See http://en.wikipedia.org/wiki/Langford_pairing
Another update:
My answer was basically from Knuth. I've been thinking it through, though, and came up with the following on my own.
For any sequence {1 1 2 2 ... n n} there are, say, m odd pairs, n-m even pairs, and 2n positions in which to place them (i.e. n positions of each parity).
If you place the even pairs first then you use n-m even positions and n-m odd positions, thus you have m positions of each parity left in which to place the odd pairs.
The odd pairs must be placed in positions of the same parity. If m is even there is no problem because half the pairs will will be placed in odd positions, and half in even positions.
If m is odd, however, you can only place m-1 of the odd pairs, at which point you'll have one odd pair left to place, and one position of each parity. As the odd pair requires positions of the same parity there is no solution when m (the number of odd pairs) is odd.

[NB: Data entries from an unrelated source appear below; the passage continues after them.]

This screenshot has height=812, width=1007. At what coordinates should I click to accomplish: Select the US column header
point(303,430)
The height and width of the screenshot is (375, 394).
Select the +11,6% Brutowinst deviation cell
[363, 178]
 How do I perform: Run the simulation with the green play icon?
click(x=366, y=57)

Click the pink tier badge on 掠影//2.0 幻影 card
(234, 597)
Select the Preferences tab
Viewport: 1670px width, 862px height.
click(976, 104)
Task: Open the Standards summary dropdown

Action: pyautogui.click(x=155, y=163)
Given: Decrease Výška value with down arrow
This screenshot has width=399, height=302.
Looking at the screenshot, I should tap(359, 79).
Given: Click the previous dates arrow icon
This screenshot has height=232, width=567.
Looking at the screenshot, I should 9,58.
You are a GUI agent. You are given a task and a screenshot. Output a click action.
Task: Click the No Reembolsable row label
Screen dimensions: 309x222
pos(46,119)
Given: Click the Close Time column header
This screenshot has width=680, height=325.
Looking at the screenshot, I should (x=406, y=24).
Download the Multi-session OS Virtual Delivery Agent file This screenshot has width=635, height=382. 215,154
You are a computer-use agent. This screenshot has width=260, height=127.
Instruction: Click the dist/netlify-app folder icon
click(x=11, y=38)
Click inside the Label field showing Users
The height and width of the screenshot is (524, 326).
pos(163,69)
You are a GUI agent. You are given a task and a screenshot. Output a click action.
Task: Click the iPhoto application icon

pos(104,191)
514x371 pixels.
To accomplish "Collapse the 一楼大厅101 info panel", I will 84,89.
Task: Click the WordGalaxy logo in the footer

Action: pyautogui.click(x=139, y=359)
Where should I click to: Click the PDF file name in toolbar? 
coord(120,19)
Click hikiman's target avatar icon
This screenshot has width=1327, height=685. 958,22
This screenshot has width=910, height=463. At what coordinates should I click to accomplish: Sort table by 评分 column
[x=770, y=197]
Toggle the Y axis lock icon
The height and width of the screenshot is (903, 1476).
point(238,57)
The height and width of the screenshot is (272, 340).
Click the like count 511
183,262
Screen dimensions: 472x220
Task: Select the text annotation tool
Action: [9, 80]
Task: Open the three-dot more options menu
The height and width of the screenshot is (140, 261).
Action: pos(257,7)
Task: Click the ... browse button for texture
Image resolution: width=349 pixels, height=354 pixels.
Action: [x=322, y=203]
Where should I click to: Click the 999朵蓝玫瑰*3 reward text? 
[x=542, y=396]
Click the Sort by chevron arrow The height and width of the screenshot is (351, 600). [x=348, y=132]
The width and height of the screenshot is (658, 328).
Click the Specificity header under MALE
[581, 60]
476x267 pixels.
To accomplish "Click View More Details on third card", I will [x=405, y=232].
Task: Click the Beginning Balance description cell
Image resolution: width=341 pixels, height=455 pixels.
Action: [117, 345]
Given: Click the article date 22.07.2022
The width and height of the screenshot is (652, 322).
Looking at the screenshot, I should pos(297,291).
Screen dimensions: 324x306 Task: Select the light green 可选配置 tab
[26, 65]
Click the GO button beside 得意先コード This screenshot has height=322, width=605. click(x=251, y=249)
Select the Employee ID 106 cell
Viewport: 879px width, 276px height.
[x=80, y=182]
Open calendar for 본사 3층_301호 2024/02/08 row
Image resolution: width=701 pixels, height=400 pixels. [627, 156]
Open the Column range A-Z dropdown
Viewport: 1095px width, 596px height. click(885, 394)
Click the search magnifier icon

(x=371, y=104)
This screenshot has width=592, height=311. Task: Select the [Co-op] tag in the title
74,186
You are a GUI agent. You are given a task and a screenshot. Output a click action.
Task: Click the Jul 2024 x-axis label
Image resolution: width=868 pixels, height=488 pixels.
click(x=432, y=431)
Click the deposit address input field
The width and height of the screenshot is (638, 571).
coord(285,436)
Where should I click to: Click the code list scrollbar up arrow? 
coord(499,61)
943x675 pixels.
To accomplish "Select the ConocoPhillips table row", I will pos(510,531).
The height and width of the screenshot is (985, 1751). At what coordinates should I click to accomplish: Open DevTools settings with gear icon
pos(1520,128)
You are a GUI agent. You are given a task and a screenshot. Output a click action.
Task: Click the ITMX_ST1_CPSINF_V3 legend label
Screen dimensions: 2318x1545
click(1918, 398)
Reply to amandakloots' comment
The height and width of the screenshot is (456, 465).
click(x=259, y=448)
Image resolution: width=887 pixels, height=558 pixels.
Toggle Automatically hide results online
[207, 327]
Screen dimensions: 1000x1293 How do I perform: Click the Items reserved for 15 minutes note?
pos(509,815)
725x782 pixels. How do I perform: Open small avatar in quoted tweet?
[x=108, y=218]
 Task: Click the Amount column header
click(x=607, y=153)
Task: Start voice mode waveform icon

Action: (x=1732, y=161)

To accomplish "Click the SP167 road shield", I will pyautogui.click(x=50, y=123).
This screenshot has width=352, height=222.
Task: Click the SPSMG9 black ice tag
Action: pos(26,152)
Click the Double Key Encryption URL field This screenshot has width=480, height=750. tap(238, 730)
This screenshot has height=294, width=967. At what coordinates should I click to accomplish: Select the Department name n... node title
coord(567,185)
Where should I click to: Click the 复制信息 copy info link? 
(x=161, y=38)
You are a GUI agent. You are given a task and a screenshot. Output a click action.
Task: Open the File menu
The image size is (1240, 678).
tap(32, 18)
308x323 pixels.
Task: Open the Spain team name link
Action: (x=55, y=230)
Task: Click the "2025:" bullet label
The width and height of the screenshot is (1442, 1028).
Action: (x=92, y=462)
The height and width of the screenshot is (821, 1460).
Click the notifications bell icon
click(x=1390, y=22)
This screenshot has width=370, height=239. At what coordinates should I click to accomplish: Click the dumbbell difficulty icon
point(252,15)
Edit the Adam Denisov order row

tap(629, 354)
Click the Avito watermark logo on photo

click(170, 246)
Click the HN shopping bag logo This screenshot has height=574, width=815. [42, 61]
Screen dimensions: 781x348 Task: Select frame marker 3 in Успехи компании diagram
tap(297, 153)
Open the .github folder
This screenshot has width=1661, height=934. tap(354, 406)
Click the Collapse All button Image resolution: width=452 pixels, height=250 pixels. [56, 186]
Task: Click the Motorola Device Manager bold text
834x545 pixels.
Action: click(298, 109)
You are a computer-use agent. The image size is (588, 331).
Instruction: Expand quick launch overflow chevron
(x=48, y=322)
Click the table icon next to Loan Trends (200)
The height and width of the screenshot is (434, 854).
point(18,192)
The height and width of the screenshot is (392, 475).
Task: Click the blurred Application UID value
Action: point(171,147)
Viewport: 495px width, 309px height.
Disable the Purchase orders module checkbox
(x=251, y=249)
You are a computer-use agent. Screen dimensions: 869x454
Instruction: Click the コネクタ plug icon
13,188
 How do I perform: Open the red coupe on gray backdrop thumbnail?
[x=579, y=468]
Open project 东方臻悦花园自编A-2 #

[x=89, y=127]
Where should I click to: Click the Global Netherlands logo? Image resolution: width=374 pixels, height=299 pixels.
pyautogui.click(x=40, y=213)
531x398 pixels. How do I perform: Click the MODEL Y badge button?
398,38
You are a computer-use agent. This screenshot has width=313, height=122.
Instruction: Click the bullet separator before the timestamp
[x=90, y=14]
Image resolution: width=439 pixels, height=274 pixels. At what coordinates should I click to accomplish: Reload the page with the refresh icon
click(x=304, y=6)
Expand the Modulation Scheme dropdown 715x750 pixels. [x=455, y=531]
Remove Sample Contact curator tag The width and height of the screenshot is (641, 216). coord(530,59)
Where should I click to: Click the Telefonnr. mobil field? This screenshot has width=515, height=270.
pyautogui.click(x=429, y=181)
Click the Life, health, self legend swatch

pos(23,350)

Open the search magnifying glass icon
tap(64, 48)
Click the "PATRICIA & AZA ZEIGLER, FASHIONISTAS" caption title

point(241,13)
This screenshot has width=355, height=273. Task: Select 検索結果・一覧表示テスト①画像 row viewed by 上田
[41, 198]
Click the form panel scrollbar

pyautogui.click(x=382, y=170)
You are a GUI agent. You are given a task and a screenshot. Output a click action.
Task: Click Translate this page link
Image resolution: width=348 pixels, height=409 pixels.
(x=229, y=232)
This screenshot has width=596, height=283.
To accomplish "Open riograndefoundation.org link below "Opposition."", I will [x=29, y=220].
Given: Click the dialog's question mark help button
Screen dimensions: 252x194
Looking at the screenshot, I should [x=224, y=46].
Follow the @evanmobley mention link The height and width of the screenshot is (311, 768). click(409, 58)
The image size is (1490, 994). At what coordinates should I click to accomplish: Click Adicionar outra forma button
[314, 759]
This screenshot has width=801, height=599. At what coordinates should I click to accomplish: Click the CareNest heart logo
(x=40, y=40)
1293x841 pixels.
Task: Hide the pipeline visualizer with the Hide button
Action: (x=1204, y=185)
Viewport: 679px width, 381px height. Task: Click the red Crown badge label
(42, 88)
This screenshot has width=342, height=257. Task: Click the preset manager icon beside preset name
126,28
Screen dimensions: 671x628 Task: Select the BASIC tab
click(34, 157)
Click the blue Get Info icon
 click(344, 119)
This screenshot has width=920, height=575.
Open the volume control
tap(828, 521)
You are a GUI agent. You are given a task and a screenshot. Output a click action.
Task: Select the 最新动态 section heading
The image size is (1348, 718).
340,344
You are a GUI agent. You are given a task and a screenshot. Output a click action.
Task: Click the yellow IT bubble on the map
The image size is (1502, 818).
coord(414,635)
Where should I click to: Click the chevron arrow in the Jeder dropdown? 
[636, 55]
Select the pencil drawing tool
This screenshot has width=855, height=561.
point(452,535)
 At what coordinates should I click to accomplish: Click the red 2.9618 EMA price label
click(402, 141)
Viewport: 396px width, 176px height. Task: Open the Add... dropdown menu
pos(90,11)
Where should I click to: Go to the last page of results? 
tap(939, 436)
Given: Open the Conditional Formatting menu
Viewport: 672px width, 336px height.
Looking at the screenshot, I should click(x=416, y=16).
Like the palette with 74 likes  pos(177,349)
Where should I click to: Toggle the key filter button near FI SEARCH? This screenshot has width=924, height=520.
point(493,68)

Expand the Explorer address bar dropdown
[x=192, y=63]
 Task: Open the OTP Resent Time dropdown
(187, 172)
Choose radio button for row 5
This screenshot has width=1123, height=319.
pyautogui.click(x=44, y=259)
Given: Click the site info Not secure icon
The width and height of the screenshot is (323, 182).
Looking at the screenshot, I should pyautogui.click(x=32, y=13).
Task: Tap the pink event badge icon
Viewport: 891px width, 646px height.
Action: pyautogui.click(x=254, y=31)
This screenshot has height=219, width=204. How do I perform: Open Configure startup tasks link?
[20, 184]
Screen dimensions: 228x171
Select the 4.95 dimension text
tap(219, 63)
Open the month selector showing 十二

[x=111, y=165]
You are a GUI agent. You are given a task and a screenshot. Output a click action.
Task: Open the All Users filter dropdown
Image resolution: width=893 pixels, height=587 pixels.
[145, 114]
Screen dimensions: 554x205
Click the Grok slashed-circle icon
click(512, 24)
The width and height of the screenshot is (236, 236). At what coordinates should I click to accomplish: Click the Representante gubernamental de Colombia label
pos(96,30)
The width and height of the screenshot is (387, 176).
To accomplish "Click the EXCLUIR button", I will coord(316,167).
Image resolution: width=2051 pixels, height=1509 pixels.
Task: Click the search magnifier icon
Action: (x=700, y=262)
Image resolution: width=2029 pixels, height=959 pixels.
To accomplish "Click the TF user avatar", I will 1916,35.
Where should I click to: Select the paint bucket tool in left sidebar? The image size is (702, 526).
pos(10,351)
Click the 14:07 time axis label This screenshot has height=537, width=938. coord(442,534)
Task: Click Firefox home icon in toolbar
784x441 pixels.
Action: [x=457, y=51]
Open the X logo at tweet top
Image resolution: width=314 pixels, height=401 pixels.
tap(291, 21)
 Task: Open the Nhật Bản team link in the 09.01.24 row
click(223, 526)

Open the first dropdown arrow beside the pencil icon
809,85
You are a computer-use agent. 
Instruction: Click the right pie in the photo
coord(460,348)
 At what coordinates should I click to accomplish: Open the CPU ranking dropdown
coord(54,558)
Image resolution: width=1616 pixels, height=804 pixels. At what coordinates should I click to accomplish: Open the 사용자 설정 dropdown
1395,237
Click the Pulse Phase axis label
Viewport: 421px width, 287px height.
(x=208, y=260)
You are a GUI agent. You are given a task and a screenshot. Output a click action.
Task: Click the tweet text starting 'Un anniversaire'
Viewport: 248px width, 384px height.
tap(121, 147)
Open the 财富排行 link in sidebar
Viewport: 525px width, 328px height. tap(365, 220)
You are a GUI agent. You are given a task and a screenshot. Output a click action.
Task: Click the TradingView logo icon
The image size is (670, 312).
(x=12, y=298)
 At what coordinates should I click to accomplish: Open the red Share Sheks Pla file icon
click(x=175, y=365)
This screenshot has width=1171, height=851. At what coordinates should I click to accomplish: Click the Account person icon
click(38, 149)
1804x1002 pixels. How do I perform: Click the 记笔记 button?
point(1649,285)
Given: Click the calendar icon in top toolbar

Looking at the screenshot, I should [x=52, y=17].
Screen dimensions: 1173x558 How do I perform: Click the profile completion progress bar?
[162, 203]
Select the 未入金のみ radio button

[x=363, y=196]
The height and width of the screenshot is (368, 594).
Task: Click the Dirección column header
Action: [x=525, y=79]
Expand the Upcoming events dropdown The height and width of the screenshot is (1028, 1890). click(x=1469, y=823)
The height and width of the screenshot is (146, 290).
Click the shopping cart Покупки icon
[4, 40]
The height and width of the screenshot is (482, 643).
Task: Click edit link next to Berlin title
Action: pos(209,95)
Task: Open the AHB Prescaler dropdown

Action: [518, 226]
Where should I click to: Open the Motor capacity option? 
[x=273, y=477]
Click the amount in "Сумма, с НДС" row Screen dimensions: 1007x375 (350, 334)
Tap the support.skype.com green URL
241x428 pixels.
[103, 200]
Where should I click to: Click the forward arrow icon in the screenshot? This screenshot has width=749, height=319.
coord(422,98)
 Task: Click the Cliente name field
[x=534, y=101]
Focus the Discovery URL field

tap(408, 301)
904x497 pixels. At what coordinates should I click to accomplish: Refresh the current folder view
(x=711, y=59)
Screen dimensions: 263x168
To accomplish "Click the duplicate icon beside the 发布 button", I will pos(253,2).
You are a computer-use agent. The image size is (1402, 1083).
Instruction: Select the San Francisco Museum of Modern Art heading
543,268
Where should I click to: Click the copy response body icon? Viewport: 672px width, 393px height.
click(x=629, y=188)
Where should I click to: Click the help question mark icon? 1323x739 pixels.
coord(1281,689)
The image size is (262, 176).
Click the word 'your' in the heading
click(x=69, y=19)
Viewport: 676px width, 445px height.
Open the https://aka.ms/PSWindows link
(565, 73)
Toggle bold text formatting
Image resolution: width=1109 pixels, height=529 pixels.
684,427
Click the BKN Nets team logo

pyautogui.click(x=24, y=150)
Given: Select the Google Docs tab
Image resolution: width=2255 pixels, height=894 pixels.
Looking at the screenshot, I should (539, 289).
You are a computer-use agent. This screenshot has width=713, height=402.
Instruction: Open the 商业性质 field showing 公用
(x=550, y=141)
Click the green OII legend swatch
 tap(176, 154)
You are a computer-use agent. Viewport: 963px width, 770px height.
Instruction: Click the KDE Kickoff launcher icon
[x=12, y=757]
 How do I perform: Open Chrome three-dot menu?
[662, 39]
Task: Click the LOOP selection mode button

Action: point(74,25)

I adopted an elimination approach with paper and pencil for L(2,7).
Place the two 7s. Just three possibilities
Place the two 6s and so on.
It is obvious when placing the 1s, 2s, and 3s simultaneously whether there is a solution or not.
I found 18 of the 26 solutions thus.
When time and paper permits I will tackle L(2,8).
I'm pretty sure I've seen this in Knuth's "The Art of Computer Programming". I'll look it up when I get home tonight.
I think a good heuristic would be to start with the biggest numbers. You'll still need backtracking though.
The problem with the problem is that having a solution for n-1 usually doesn't help you much to find a solution for n.
Is it always possible? I can see the pattern is probable and not definite. It doesn't work for 1s or 1s and 2s.
If it is probablistic, the best idea would be to start with brute force and keep on eliminating wrong options as an when you encounter them.